Gens de mer, Gens de terre – Nicole Thibault

Dans No 10 - Décembre 2010. par

gens de mer

Ding! Dong! Ding! Dong! Parées de lumières scintillantes. Sonnent les cloches de Noël. Nouvelle agréable. Le peuple chante en chœur la naissance d’un enfant. Dehors. Soupire la bise. Des géants nus s’emmitouflent de poudre blanche. Leurs bras s’alourdissent de colliers éphémères. S’illuminent de feux follets arrondis de bisous mystérieux. Tangage festif. Sur une mer blanche de roulis roulant s’insinuent des rires complices parés de réjouissances endimanchées. Chemin d’la Colonie. Vivement. Une étoile scintille au-dessus d’une petite maison habitée de musique gaspésienne.

Les invités envahissent à petits pas cadencés le salon de la famille Richard. La Marie-Pier à Lucien et Nicole. Fait battre le cœur harmonique de son violon. Tournent. Tournent les gais lurons. Tapent du pied sur le Reel à Ti-Paul. La chaîne des dames sur le Reel à Lucien. Accompagnée de la guitare à maman Nicole. Le violon enjoué de la jeune musicienne. Danse. Danse. La valse des rubans. Tout l’monde balance et tout l’ monde swing avec la Belle Catherine. Mains jointes durant le Reel Saint-Anne.

Sept ans. Cachée dans l’escalier. La fillette écoute les broderies musicales du violon de Papi. Impressionnée. Marie-Pier a oui dire que son grand-père, monsieur Édouard Richard est un violoniste apprécié et reconnu tant au Québec qu’en Alberta. En Saskatchewan qu’à Seattle. Et… même en France.

Ravi de la curiosité de sa petite-fille, le grand-père lui enseigne les rudiments de base de l’instrument. Quatre cordes. Position des doigts. Archet. Table d’harmonie. Où sont les notes? Sol. Ré. La. Mi. Pas facile. Ouche! Écorchée. L’oreille de la brunette pleure d’impatience. Mais Marie-Pier est tenace. Passionnée. Sans cesse, elle frotte ardemment l’archet sur les cordes. Bonheur. Son premier morceau : Le Reel du lièvre. Et les autres pièces musicales s’enchaînent.

Son répertoire folklorique s’enrichit.

Sur les pas de son célèbre Papi, Marie-Pier s’affirme. Joue à la Fête de la Saint-Jean à Petite-Vallée. Au Centre socio-culturel de Grande-Vallée pour L’âge d’or et les Filles d’Isabelle. S’inscrit à une formation avec le violoniste professionnel André Brunet. Dans le cadre du 475e de Gaspé, elle impressionne au Festival de la gigue simple à Baptiste. N’oublions pas ses présences à Télé-Sourire.

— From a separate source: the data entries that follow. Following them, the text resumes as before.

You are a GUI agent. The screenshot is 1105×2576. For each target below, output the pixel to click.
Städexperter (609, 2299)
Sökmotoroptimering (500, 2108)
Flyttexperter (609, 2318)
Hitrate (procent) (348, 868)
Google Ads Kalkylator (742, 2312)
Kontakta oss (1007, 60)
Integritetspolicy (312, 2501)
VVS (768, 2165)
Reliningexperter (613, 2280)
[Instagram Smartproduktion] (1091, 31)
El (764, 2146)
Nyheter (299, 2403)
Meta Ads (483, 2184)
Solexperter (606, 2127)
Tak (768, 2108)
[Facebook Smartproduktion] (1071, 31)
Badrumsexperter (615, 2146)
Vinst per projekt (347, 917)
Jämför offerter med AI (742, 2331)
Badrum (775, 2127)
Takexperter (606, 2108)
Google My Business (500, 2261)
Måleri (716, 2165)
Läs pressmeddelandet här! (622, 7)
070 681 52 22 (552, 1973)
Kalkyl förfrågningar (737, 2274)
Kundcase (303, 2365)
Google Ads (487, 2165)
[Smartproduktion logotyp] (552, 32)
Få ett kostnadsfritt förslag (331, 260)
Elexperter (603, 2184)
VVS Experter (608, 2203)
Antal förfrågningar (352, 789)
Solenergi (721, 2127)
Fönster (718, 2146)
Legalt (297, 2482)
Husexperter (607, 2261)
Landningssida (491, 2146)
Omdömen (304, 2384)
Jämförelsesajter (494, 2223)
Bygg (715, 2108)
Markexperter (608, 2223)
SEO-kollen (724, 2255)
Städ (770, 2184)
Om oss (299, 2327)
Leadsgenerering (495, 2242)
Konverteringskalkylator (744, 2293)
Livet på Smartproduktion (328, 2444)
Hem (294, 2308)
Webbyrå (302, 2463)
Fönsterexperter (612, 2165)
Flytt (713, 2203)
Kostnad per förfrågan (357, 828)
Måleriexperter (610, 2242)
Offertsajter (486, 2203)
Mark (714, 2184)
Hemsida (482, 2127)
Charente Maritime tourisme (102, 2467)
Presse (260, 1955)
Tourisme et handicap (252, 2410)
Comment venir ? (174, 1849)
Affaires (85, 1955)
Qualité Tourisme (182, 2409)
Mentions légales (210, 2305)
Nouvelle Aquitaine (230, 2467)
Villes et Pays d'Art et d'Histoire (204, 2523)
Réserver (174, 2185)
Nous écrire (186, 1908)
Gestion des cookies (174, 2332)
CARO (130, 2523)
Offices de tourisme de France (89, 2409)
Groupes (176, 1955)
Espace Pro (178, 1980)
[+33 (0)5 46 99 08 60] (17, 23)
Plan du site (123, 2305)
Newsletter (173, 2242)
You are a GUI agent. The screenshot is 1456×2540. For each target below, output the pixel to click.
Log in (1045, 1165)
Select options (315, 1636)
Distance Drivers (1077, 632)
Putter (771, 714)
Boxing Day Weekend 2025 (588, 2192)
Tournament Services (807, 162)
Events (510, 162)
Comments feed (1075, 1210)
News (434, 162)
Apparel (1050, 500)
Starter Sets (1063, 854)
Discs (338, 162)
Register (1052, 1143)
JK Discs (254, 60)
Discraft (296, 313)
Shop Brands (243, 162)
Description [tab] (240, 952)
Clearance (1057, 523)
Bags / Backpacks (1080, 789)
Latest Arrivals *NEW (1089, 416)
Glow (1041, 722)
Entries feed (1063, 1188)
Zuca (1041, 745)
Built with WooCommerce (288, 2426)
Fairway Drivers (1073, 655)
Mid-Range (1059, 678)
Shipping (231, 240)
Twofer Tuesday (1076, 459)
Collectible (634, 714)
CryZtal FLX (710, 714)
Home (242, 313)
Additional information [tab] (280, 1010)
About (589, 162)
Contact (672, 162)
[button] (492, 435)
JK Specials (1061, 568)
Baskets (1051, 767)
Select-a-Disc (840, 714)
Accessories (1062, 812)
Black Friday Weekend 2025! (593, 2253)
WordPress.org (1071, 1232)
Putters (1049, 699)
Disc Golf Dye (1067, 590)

La récompense! Fin juillet! Son premier disque compact. Treize pièces au violon, accompagnée à la guitare par sa mère Nicole Richard. Arrangements musicaux Jean-Maurice Lebreux.

La nuit bâille de fatigue. Tant pis. Eh! Ma grande sœur,  je veux qu’tu joues le Reel à Mamie pis le Reel à Papi! D’insister la cadette Sarah-Maude. Nous on est accros du Bonhomme pis la bonne femme… rigolent en catimini les cousins cousines.

Boustifaille. Chansons à répondre. Rigodons. Compétition de gigues au son du violon. Souriante. La douce étoile de la Fête se prête aux exigences enthousiastes des fêtards. Douce nuit de réjouissances orchestrée par une jeune musicienne de 15 ans.

J O Y E U X  N O Ë L  M A R I E – P I E R
QUE TON VIOLON SOIT TOUJOURS UNE SOURCE DE BONHEUR ET DE PARTAGE
AVEC TOUTES LES PERSONNES QUI TE SONT CHÈRES.